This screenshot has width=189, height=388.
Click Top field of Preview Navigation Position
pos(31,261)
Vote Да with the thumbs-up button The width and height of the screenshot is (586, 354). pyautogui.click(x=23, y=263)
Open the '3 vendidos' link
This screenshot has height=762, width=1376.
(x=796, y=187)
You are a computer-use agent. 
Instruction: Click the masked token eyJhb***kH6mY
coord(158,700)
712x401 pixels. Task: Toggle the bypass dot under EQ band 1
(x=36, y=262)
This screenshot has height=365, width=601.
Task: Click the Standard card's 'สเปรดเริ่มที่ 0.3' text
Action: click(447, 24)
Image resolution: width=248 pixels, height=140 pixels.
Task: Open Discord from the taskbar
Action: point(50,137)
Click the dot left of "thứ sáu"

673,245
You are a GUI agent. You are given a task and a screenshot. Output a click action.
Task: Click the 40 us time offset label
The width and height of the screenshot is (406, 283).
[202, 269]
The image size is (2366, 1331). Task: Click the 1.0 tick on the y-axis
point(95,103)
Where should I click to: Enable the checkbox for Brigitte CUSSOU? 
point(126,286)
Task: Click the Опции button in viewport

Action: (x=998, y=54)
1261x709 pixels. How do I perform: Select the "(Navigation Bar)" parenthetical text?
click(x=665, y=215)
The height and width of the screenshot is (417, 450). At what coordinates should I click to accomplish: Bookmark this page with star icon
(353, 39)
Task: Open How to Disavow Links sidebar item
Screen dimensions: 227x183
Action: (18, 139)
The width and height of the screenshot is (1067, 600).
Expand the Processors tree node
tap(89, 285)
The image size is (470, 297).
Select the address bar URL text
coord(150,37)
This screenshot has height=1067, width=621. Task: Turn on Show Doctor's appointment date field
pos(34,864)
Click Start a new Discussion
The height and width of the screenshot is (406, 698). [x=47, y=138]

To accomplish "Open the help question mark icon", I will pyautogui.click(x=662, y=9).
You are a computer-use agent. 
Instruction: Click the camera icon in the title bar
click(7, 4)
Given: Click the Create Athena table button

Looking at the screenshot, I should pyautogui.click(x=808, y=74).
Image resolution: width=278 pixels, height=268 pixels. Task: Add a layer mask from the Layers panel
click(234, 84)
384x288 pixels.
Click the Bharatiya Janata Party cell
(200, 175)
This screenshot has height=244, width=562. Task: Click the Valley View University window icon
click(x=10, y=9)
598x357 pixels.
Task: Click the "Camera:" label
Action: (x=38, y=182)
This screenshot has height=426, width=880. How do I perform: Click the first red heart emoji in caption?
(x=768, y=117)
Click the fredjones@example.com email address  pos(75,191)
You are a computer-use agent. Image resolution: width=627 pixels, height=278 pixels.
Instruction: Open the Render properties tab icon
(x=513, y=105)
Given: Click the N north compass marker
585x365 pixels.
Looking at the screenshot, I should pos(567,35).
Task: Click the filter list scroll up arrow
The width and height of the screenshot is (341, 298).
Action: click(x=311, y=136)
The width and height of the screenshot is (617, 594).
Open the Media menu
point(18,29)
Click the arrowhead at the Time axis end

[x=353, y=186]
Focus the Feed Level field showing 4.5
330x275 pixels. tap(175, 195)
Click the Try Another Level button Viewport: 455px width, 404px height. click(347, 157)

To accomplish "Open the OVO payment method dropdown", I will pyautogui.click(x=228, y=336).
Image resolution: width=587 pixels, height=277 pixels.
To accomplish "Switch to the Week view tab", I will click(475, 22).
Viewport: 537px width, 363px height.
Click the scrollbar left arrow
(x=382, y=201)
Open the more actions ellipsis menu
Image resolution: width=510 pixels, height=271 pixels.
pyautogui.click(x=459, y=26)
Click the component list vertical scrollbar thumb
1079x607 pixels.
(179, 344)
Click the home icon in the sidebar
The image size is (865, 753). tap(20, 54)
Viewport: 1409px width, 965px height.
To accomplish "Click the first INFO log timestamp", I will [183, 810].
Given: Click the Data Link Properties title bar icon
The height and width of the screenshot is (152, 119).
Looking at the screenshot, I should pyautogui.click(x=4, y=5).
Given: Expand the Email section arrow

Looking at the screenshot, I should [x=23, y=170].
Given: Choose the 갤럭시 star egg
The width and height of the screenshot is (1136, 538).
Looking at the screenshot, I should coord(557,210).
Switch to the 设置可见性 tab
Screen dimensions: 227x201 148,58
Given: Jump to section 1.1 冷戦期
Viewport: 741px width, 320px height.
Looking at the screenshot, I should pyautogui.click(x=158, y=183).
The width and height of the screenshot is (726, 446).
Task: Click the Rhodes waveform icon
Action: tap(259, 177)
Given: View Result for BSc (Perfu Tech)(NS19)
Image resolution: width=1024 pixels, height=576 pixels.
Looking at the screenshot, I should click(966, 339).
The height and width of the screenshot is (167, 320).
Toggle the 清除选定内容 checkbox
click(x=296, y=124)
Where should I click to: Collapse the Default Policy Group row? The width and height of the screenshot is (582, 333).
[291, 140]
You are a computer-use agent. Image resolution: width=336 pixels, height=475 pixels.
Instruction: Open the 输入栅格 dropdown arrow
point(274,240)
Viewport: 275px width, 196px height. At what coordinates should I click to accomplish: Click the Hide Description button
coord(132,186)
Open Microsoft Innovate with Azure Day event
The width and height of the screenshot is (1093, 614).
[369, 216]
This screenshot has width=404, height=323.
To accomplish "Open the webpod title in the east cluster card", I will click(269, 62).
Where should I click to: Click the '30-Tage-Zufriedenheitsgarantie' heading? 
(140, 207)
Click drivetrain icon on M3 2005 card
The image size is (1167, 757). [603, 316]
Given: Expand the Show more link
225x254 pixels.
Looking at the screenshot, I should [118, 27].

_Problem to work on:_ Beginning at the line with "Given: Click the Data" and ending at the line with "Given: Choose the 갤럭시 star egg", reproduce each line of the data above exactly, and add no other lines.

_Expected answer:_
Given: Click the Data Link Properties title bar icon
The height and width of the screenshot is (152, 119).
Looking at the screenshot, I should pyautogui.click(x=4, y=5).
Given: Expand the Email section arrow

Looking at the screenshot, I should [x=23, y=170].
Given: Choose the 갤럭시 star egg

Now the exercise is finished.